As if he had an internal monologue “If I win, I must be a good guy…. but if I lose, my essence as a human sucks.”
And he was losing. And my heart hurt. My heart hurt because here was a friendly, bold, intelligent man. Here was a guy who later I found out was deeply meek, and a very selfless gentleman. He carried girls bags, he helped clean, he offered tea to the awkward Australian. And yet, losing a stupid word game made him think less of himself.
And we find ourselves back at that strange and odd mantra of my life for the last decade. (yeah… I’m not ‘young’ anymore. I can say decade)
You can’t do anything to make YOU any less lovable. Any less valuable. Any less… beautiful. You can DO crappy things.
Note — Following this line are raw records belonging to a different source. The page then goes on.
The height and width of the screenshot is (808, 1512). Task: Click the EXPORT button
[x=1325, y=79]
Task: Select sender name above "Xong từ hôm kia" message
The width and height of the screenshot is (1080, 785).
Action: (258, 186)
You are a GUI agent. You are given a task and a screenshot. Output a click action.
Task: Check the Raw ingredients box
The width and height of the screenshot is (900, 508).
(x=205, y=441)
But that THINGS are separate to your YOU-ness.
The old “Shame” is something wrong with YOU. “Guilt” is you have DONE something wrong. There is NOTHING wrong with YOU. But I, and you can and WILL do really stupid things often. But things we do can be dealt with.
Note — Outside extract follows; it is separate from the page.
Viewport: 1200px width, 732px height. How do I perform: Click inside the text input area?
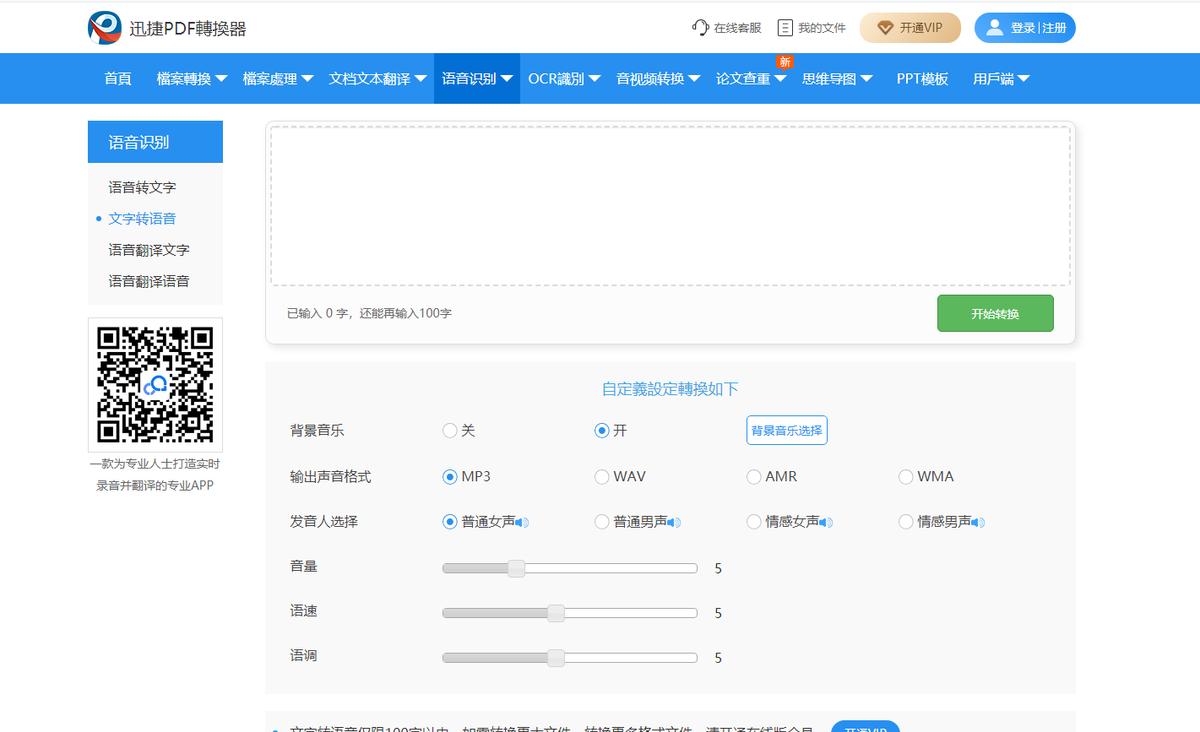[x=670, y=203]
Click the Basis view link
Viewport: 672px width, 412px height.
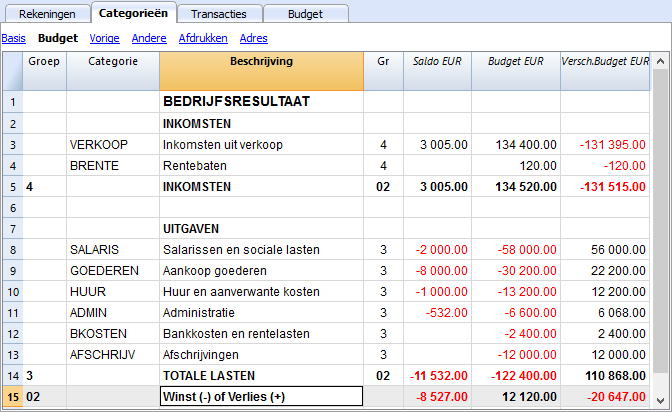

The last week I have felt exhausted. I have a good friend living with me and I have taken liberties with our friendship that I shouldn’t. I have been grumpy. I have communicated badly. I have shrouded discomfort in sarcasm, instead of being honest. I can deal with those choices or not. But that doesn’t change the fact that I am who I am.
At the same meeting around the games we were playing I spoke to another participant and she understood that she was valuable but felt so uncomfortable admitting her value. Which part of me understands. The arrogance of someone who says “Yeah… I’m ok” As if only other people get to say that someone is great. But at the same time… If we found that beautiful balance of humility and confidence. Of being comfortable with who we are and deeply in love with who other people are… This world would change dramatically.
I wish there was no shame in the world. I wish everyone understood their own value. I wish… that YOU could agree with your own worth.